WHAT YOU SHOULD DO » Take the lines below from the one with "Given: Open Deploy keys via key icon" through the one with "Screen dimensions: 960x578" and retype them exactly. Include nothing else, and no pictures.

RECORD EXTRACTS »
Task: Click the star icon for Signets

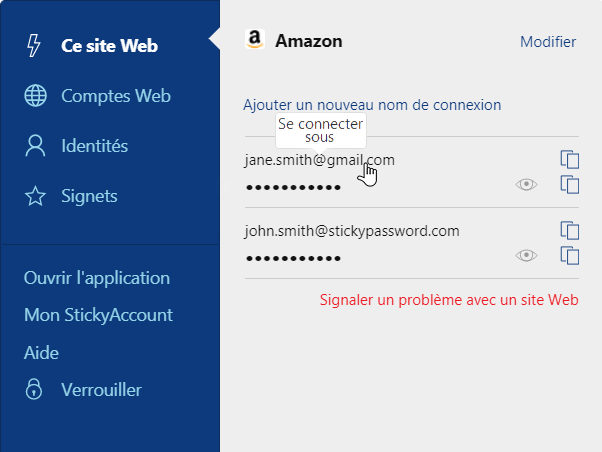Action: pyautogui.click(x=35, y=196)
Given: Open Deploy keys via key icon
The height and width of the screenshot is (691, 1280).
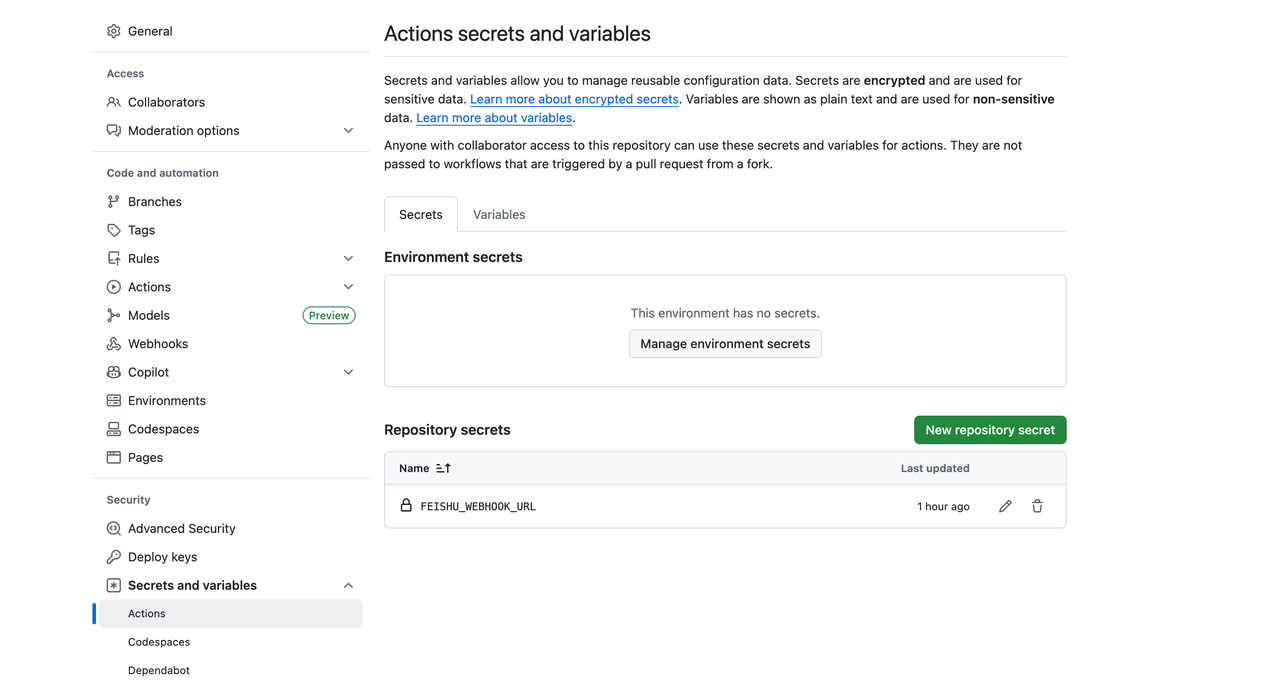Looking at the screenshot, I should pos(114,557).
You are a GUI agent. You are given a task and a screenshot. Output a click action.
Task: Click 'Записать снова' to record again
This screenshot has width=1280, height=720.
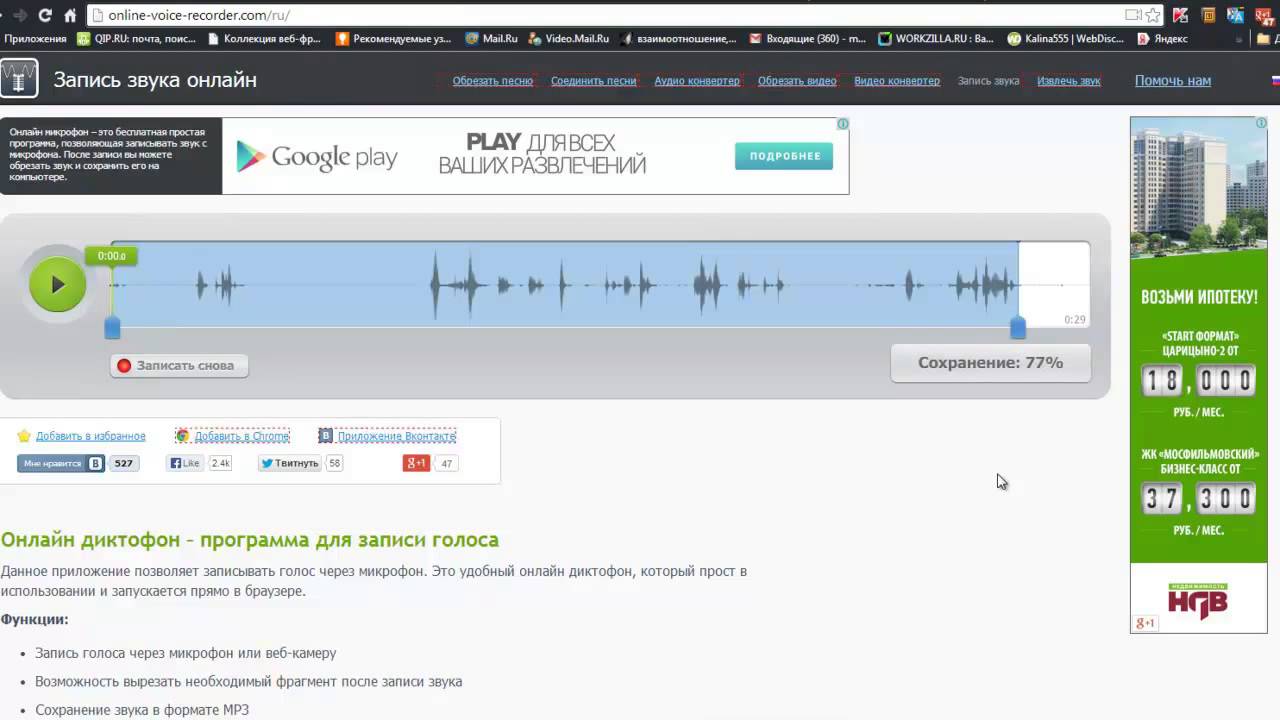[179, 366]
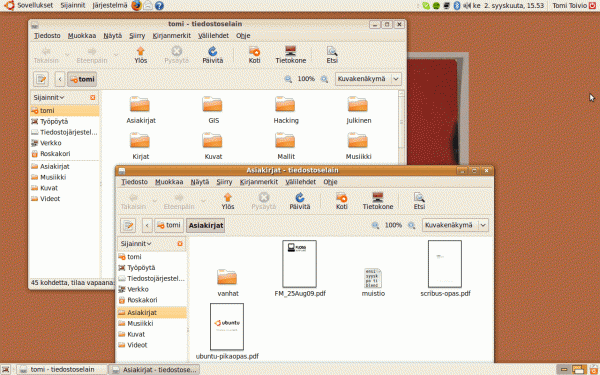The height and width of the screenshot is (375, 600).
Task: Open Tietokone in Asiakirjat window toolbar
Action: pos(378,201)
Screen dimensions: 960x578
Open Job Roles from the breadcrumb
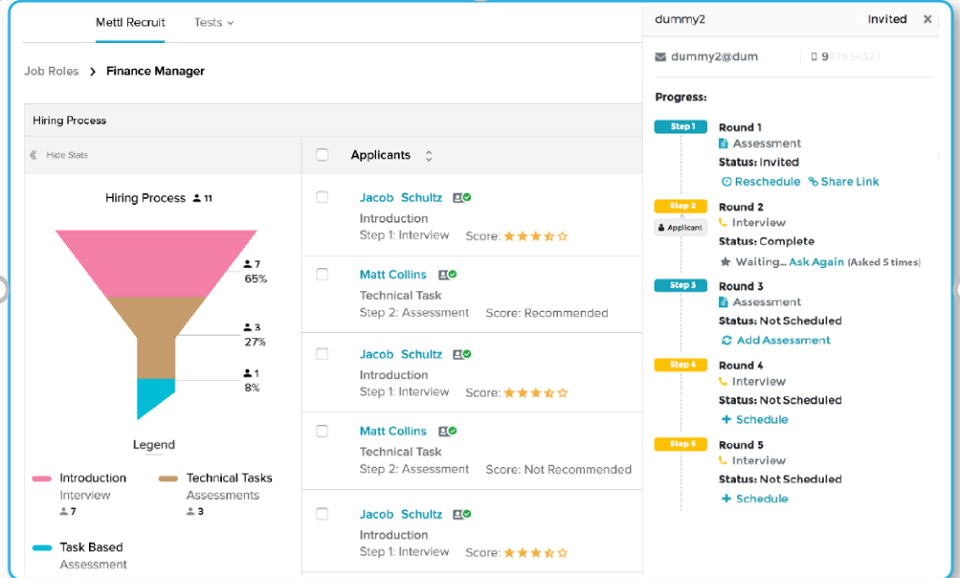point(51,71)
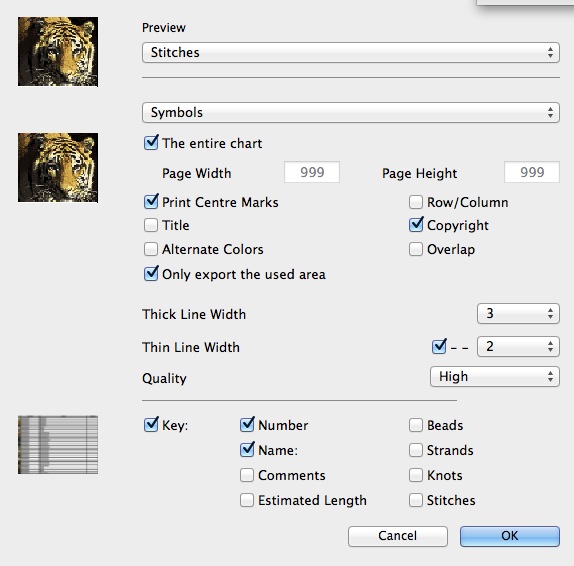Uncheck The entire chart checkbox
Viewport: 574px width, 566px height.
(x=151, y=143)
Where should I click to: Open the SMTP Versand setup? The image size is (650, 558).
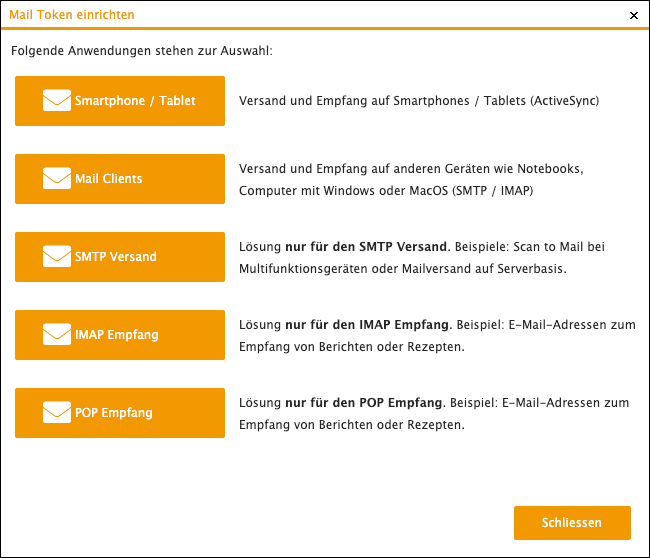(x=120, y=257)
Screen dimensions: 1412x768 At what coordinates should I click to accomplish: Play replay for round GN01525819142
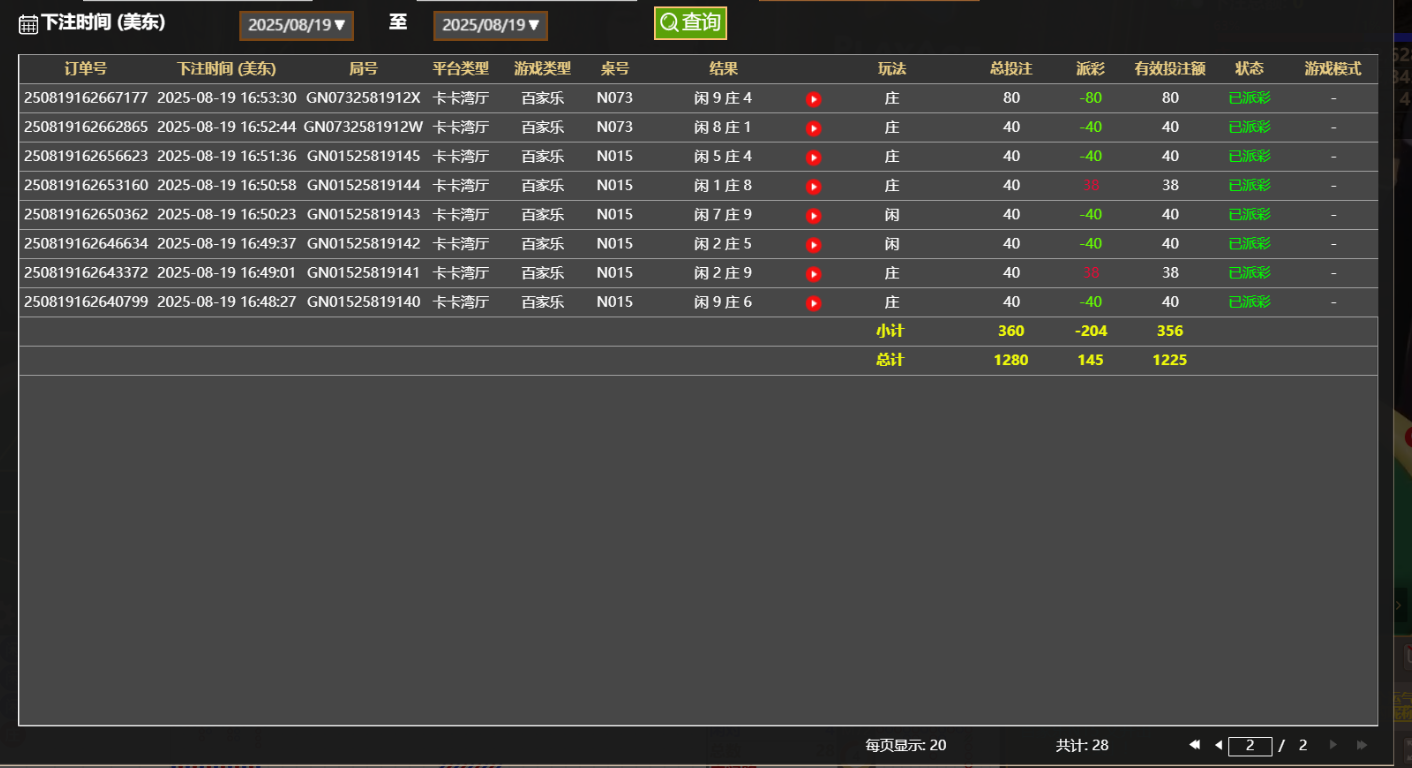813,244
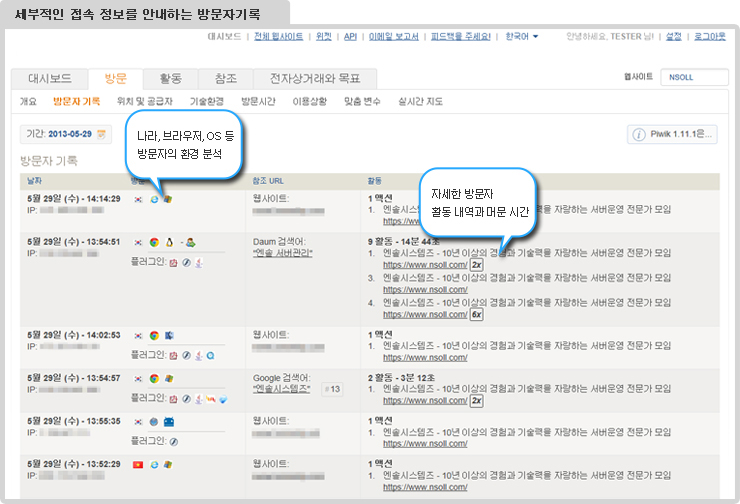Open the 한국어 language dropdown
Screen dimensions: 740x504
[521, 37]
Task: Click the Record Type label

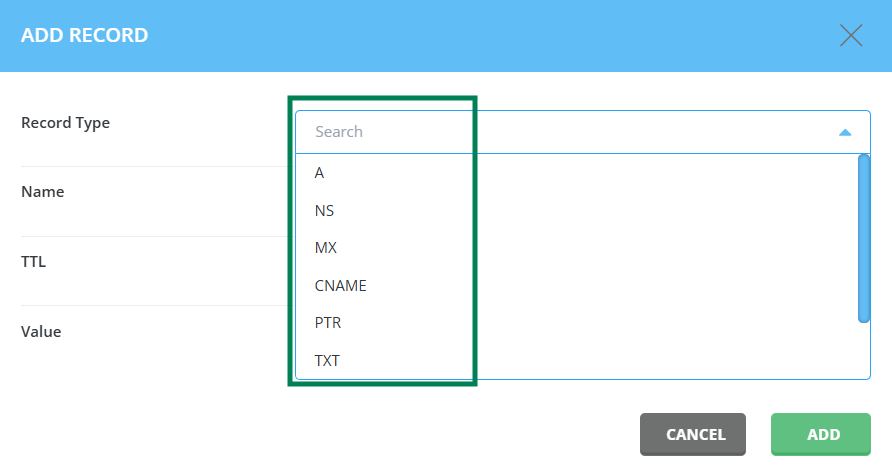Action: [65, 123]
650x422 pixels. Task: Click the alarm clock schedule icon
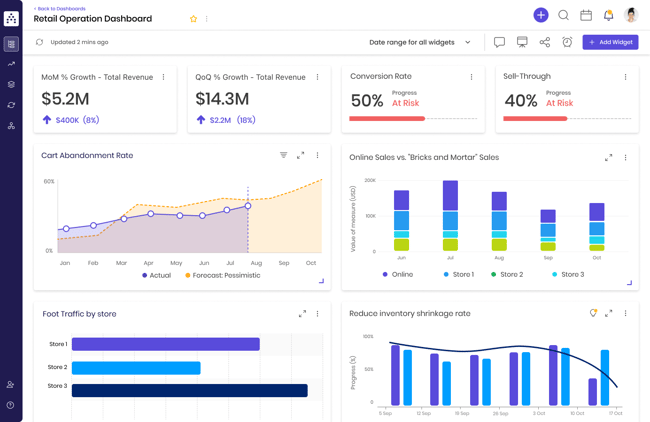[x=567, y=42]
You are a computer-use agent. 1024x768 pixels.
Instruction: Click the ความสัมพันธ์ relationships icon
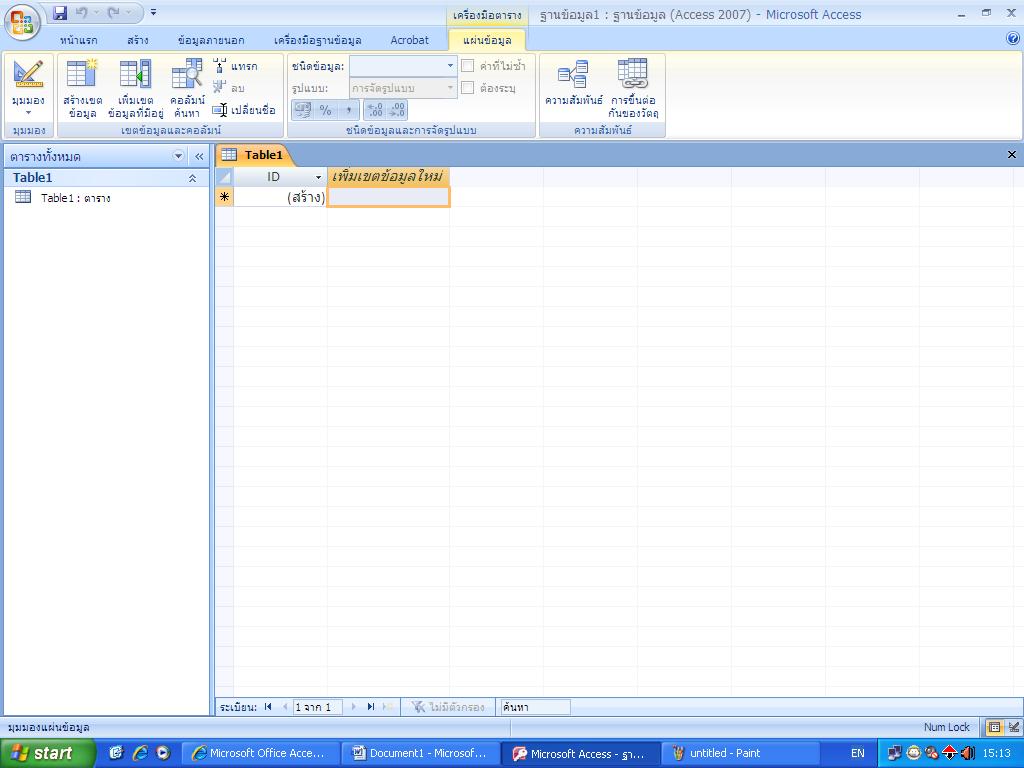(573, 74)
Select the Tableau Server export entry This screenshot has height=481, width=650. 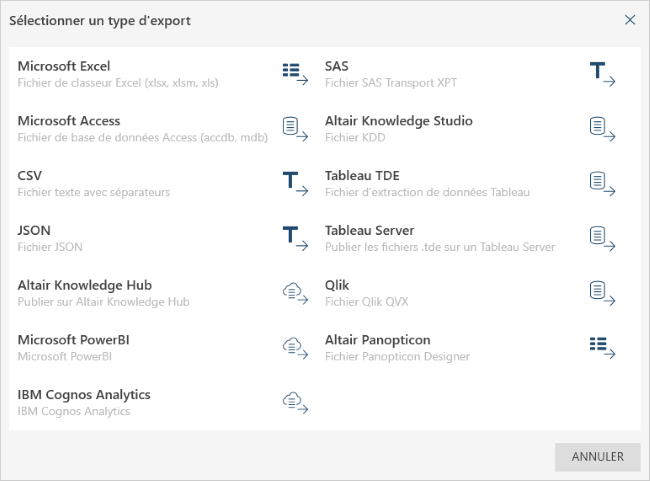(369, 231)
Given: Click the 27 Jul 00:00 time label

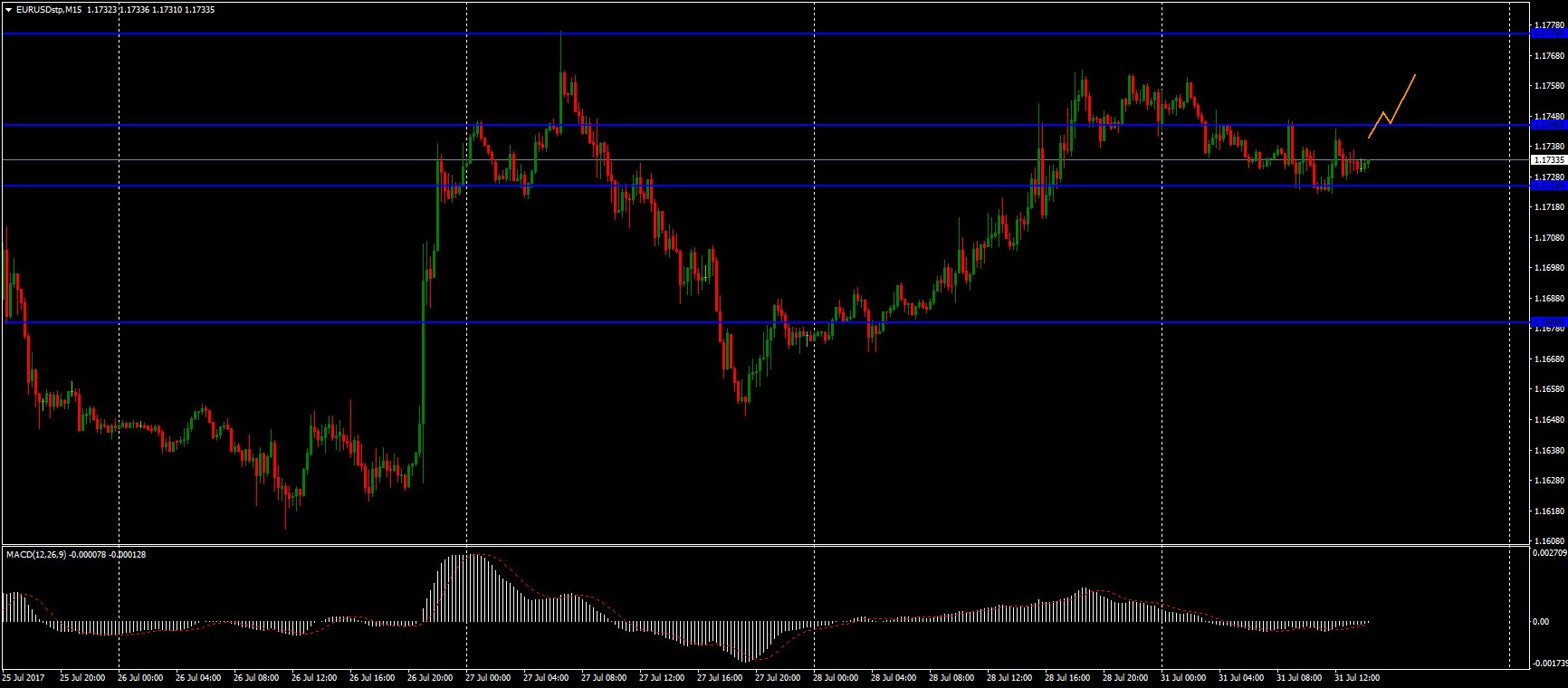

ANSWER FOR THE TASK »
Given: Open Deploy keys via key icon
The height and width of the screenshot is (691, 1280).
Looking at the screenshot, I should pos(114,557).
You are a GUI agent. You are given a task and a screenshot. Output a click action.
Task: Click 'Записать снова' to record again
This screenshot has width=1280, height=720.
[179, 366]
The height and width of the screenshot is (375, 600).
Task: Open Tietokone in Asiakirjat window toolbar
Action: pos(378,201)
Screen dimensions: 960x578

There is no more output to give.